FIG. 4 is a sectional view for explaining the third embodiment of the method for manufacturing an infrared receiver according to the present invention. In the figure,
The same parts as those in FIG. 1 are designated by the same reference numerals and the description thereof will be omitted. In this embodiment, the infrared transmission filter 37d is formed on the outer surface of the glass 48 so as to cover the passage hole 47 with a thickness approximately the same as the thickness dimension of the case 31. That is, a liquid epoxy resin mixed with a pigment forming an infrared transmission filter is dropped onto the outer surface of the glass and the recess formed by the edge of the passage hole 47 of the case 31, and dried to pass infrared rays. Create the filter 37d.

In this structure, the range of wavelengths that the infrared pass filter passes through varies depending on its thickness,
Considering this, if the thickness dimension of the case 31 is set to an appropriate dimension value, it is possible to obtain the infrared transmission filter 37d having a desired thickness and less variation in thickness dimension. The thickness of the case 31 is larger than the thickness of the filter 37d formed because the glass 48 flows into the passage hole 47. In the experiment, the case thickness is 0.25.
mm, the thickness of the filter 37d is 0.2
A thickness of about mm was obtained.

[0016]

As described above, according to the present invention, since the liquid filter member is dropped, the shape of the filter member is free, and it can be applied to various case structures, and the filter member can be easily attached to the surface of the light transmitting member. Can be attached. Further, since the filter member made of epoxy resin is dropped on the glass-based light transmitting member and adhered so as to cover the case opening, the glass-based light transmitting member can be reinforced, and the glass-based light transmitting member and the epoxy resin Since the case opening surface can be doubly sealed by the system filter member, the airtightness in the case is improved, and the reliability of the receiving IC incorporated in the case and the circuit components arranged on the substrate is improved. be able to.

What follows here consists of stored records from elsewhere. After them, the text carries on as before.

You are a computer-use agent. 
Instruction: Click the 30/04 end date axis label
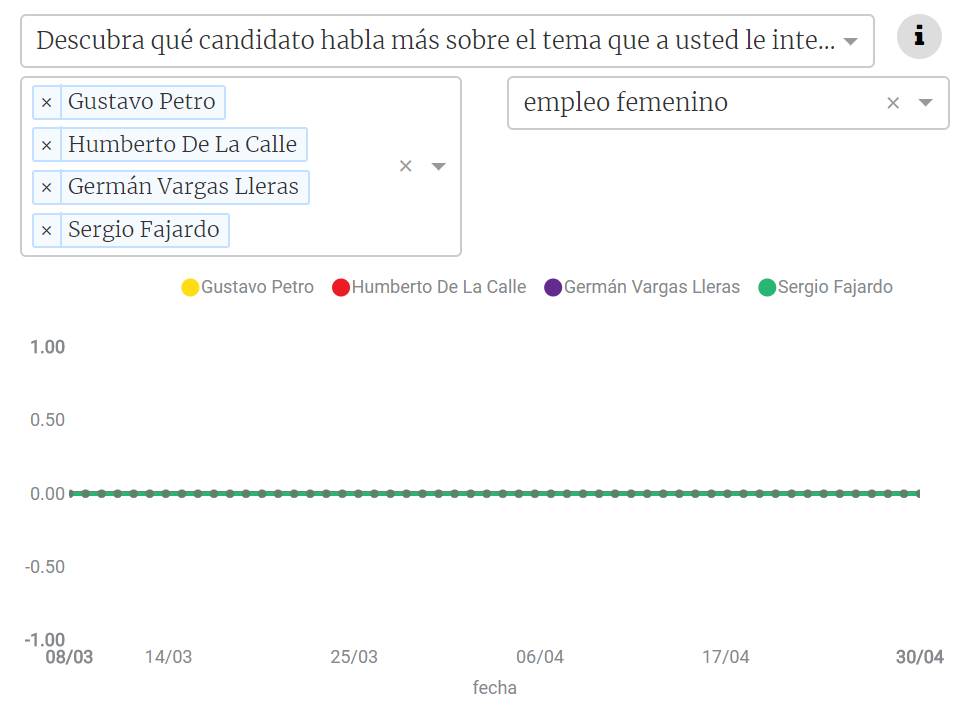pos(919,657)
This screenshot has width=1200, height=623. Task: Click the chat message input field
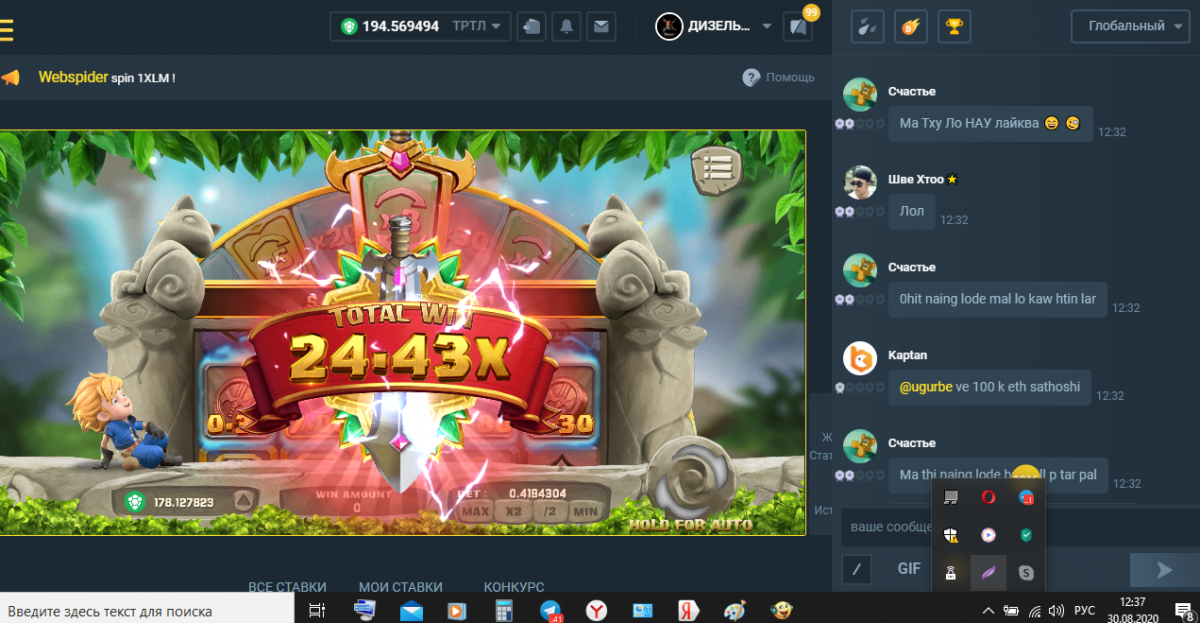[x=885, y=526]
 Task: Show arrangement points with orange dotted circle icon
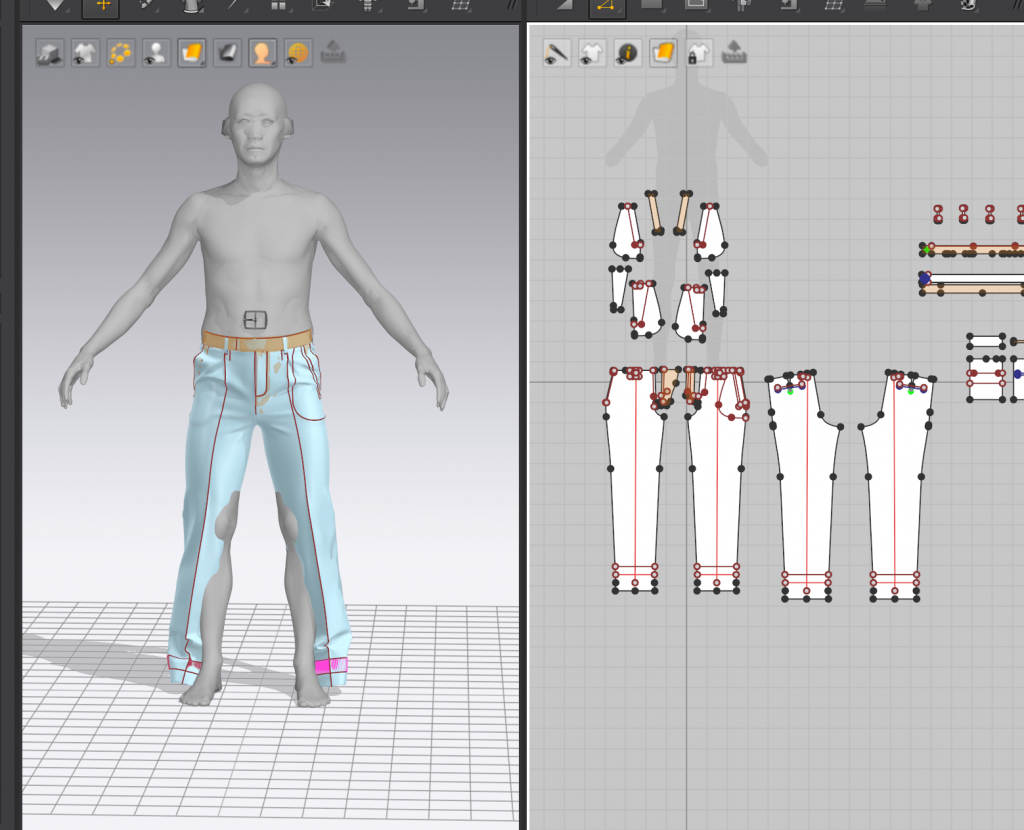(120, 53)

[Brief description of drawings]

FIG. 1 is a sectional view illustrating a first embodiment of a method for manufacturing an infrared receiver according to the present invention.

FIG. 2 is an exploded perspective view illustrating a first embodiment of a method for manufacturing an infrared receiving device of the present invention.

FIG. 3 is a sectional view showing an explanation of a second embodiment of the method for manufacturing an infrared receiver of the present invention.

FIG. 4 is a cross-sectional view showing an explanation of a third embodiment of the method for manufacturing an infrared receiver of the present invention.

FIG. 5 is a circuit diagram of an infrared receiver of the present invention.

[Explanation of symbols]

 31 Case 32 Stem 33 Substrate 34 Chip-shaped Photodiode 35 Chip-shaped Receiving IC 36 Shield Plates 37a, 37d Infrared Transmitting Filter 38 Chip Capacitor 41-43 Terminals 48 Glass 50 Spacer

─────────────────────────────────────────────────── ─── Continuation of the front page (51) Int.Cl. ⁵ Identification code Office reference number FI Technical display location H04Q 9/00 311 V 7170-5K 8426-5K H04B 9/00 W

Claims (1)

[Claims] 1. In an infrared receiver in which an opening of a cap-shaped case is sealed with a glass-based light transmitting member, a liquid epoxy resin filter member is dropped on the surface of the light transmitting member to form the opening. A method of manufacturing an infrared receiving device, comprising forming the infrared transmitting filter by drying the filter member after the cover member is attached.